### TASK STATEMENT
In the post about seeing everyday life as perfect, what temperature range does the writer's mother regard as perfect weather?

15 October 2013

"Don't Worry, Be Happy!" Even With Fat Thighs

This past weekend I was exploring San Diego (again) with my husband and friends; I was HAPPY. The weather was perfect, the restaurants' food and table locations for us were perfect, we found the perfect shopping items that we didn't even know we were looking for, the perfect parking spots opened up as we approached.

Today is a day back at home. Turns out it's not only perfect in San Diego, it's also perfect here. The weather is perfect, the wind chime rings the perfect tone. My home-made arugula and turkey salad was the perfect lunch. The instructional videos I found for a project are perfect. My son's path into adulthood is unfolding in a perfect (and interesting) fashion. It is perfect that I ran out of half and half, which is often an element of the perfect cup of coffee for me, because it prompts me to walk to the store today, the perfect instigator to drive me out for some exercise on this perfect-outdoor day.

But is it REALLY "Perfect?"  ??? 

Well, does it really MATTER if it's perfect by any other standard by my own?  My mother, for example, would flatly state it is NOT - it is too hot - her "perfect" weather is under 70 degrees. 

Q. What in the hell does this have to do with "Defensive Dressing"?! 

A. I could effortlessly argue it's NOT a perfect day because my upper thighs are not as toned I would prefer, and the lines around my mouth that I see in the mirror are deeper than what I deem prettiest. Oh, and my fingernails are DEFINITELY much weaker than they would be on a perfect day!

So am I delusional?  Am I one of those annoyingly cheerful people? I suppose I spend perfect evenings scrapbooking all my happy memories too?  (Not that it matters, but Uh, no).  

For the past year and a half, I have worked with my emotions and thoughts as a PRACTICE - meaning practice-but-not-perfected - of training myself in the direction of looking for the perfection (a.k.a. gratitude, good attitude). I have read, heard, felt, experienced, "drank the Koolaid" about the benefits. We've heard it all our lives, the earliest exposures probably being a calligraphied "inspirational" plaque decorated with tulips or butterflies or a sunset hanging above the towel bar in someone's guest bathroom, or a maybe a poster with cute puppies on it hanging on the preschool wall.

"Attitude is Everything." 
"Have An Attitude of Gratitude."

### MATERIAL PROVIDED
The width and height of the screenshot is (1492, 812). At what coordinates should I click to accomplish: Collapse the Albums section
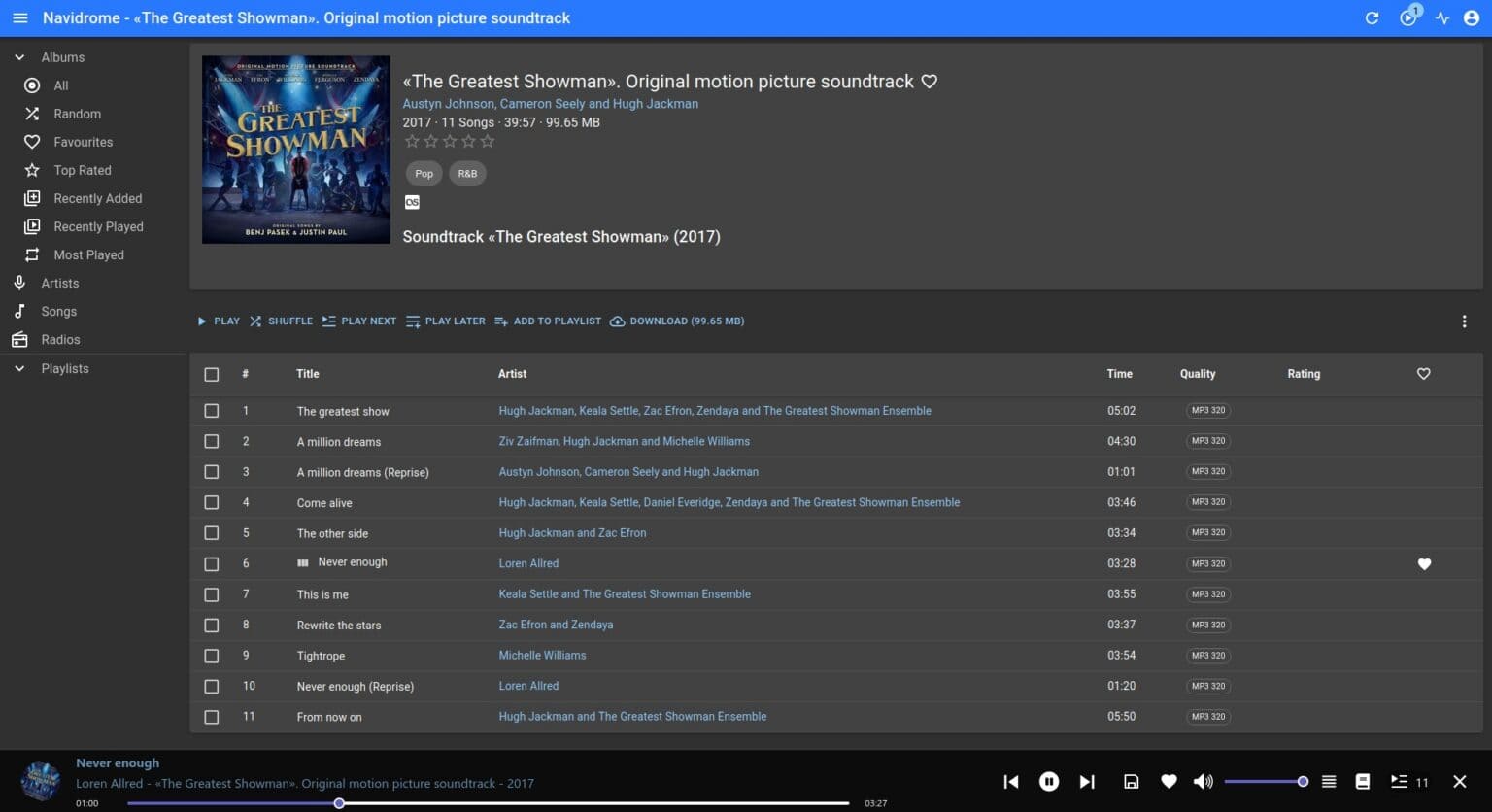point(19,56)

### ANSWER TO THIS TASK
Under 70 degrees.